Right now, the country is waiting for District Judge Matthew Kacsmaryk to rule on a baseless case that attempts to challenge the use of mifepristone, one of two drugs used in medication abortions. The case goes after the Food and Drug Administration’s approval of the drug—which occurred more than two decades ago and was as rigorous as the process for many other drugs—and because of that, there is a fear that if this district judge rules on the side of the plaintiffs, it could affect mifepristone’s availability nationwide. (There are arguments that it might not have to, but the situation is already absurd enough to warrant plenty of attention.)
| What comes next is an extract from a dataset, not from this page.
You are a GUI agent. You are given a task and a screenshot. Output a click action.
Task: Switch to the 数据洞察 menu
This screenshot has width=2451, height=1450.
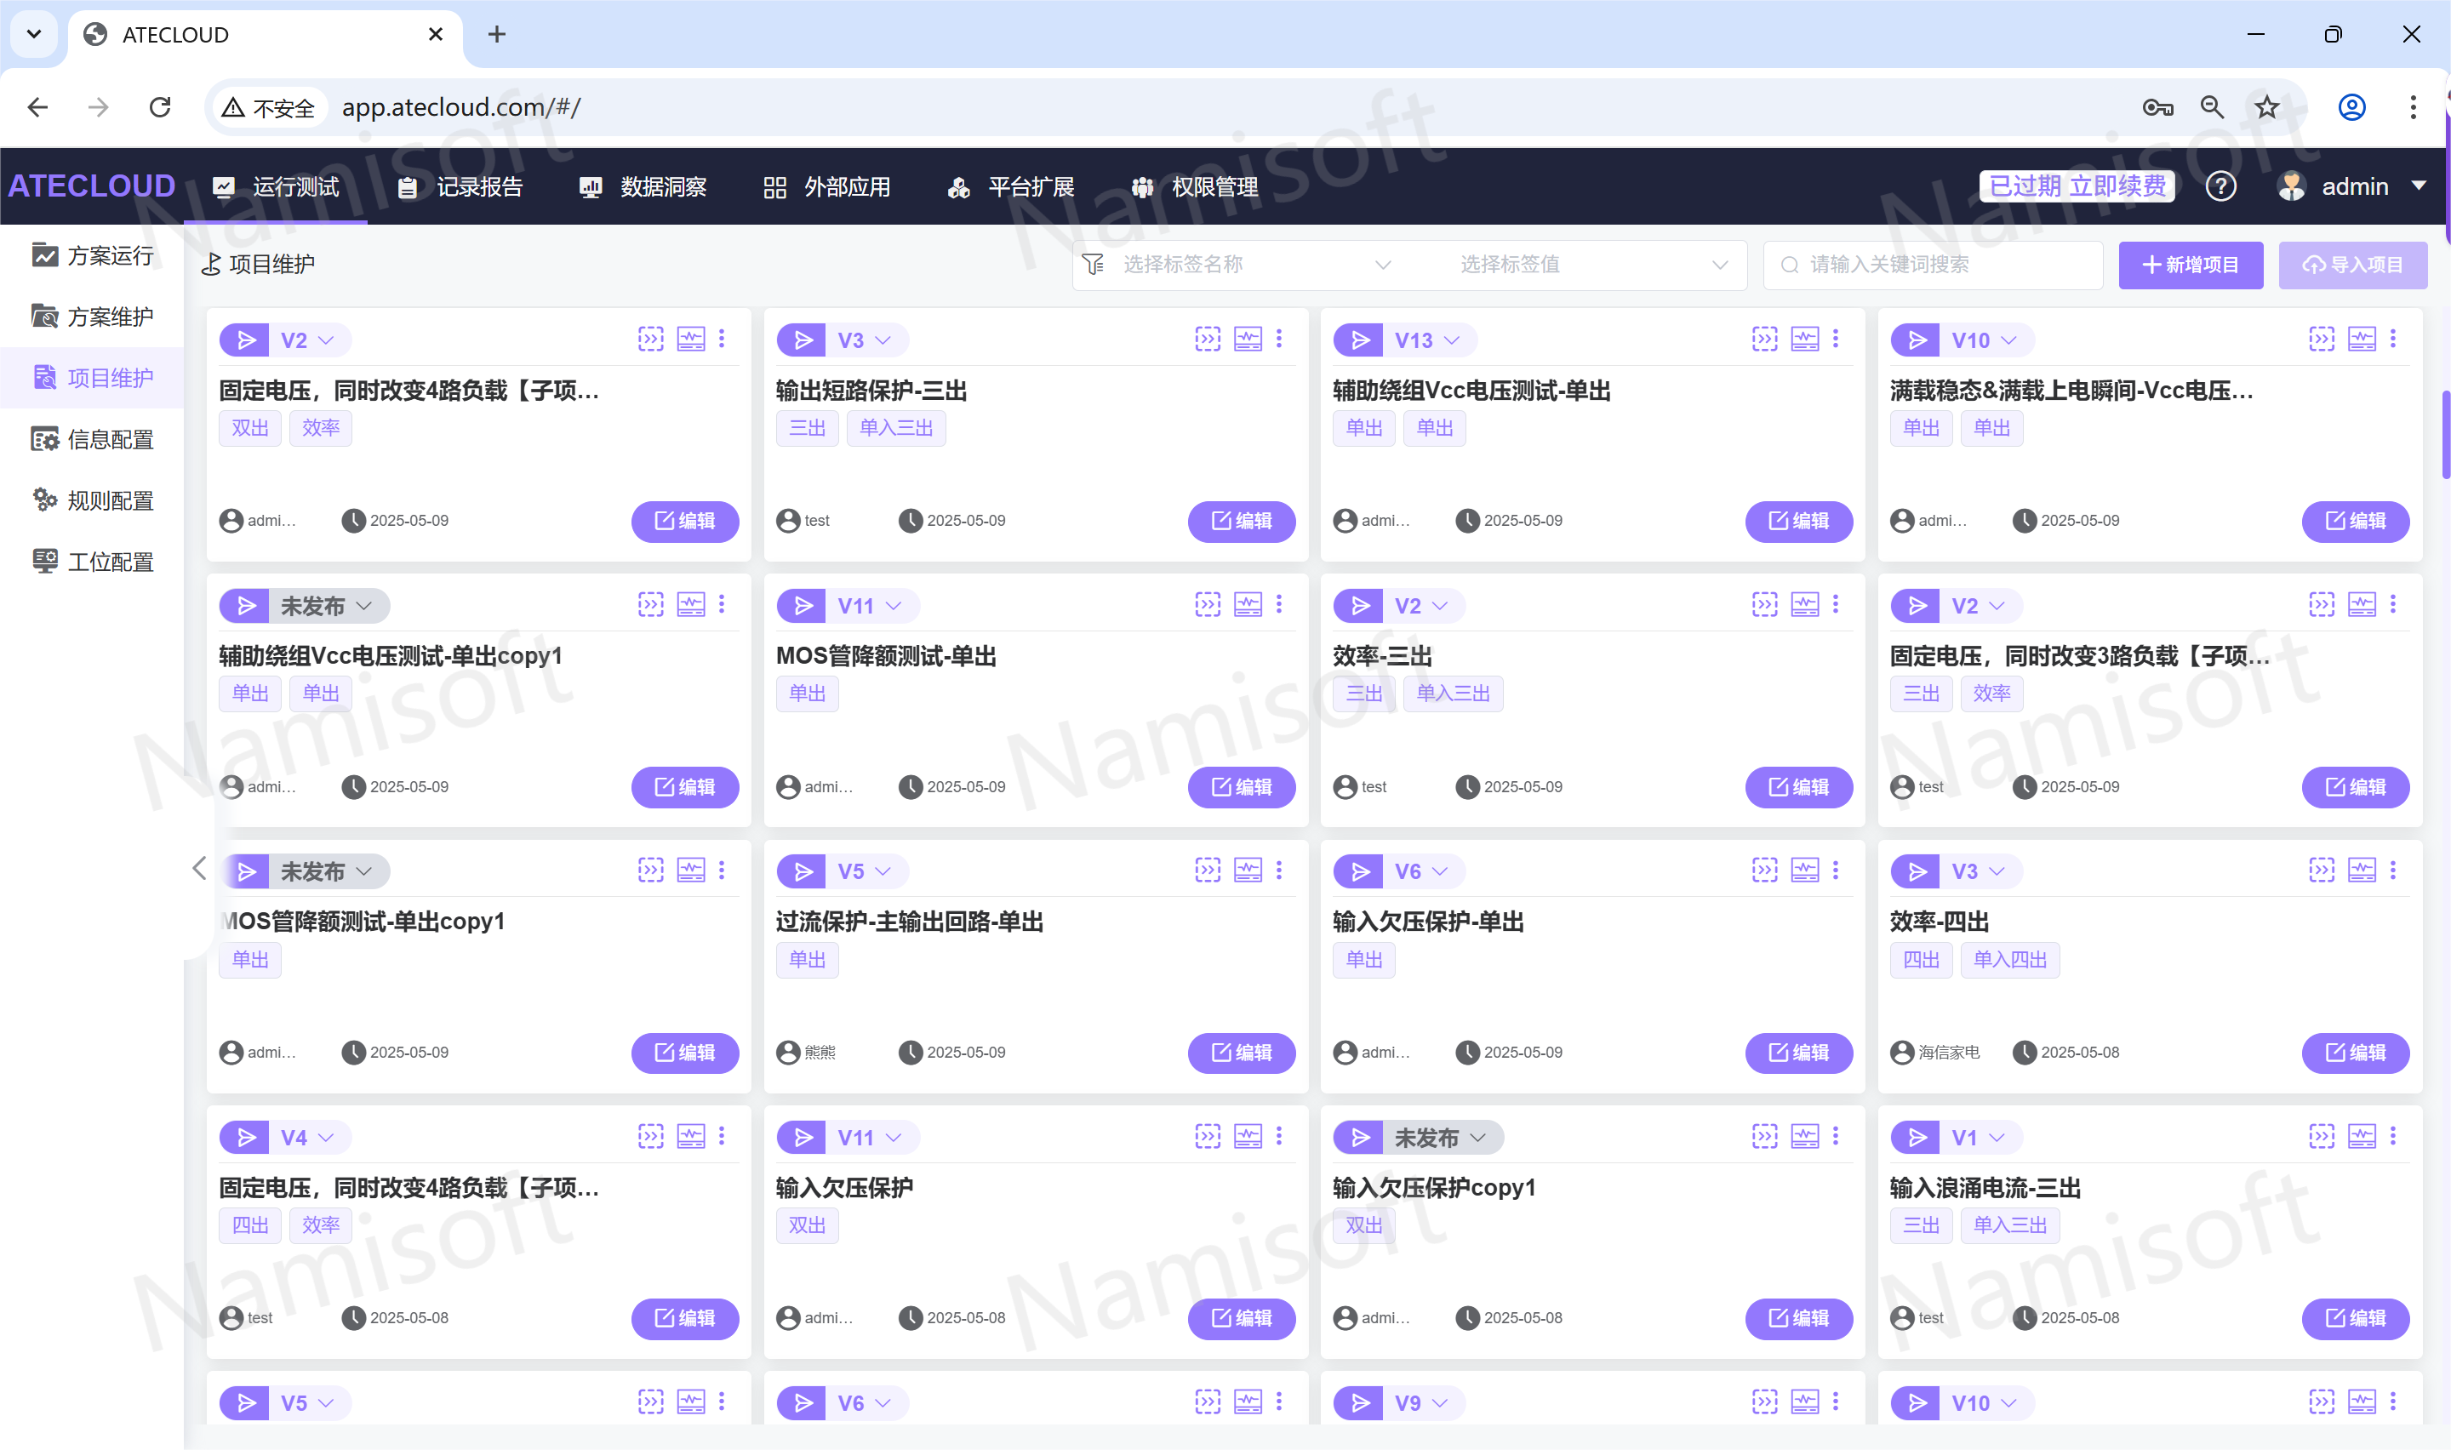point(644,187)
While we wait for the ruling, I decided to actually read the 113-page complaint filed by the anti-abortion group that calls itself, unscrupulously, Alliance for Hippocratic Medicine. You don’t need to understand federal jurisprudence to grasp how preposterous the case is; it is apparent in the arguments offered by the plaintiffs themselves. Below are just a few of the egregious distortions contained in AHM’s complaint, and I’ve specifically chosen some that haven’t been reported on as much in the existing coverage of this case. I think it’s worthwhile for everyone to familiarize themselves with the way these plaintiffs are attempting to argue their way into controlling health care access for the whole country, which in fact overwhelmingly supports access to abortion care.
As some legal context to start: Every lawsuit must include a description of what’s called injury, defined as a harm suffered by those bringing the suit, due to some act or omission done by those the suit is brought against.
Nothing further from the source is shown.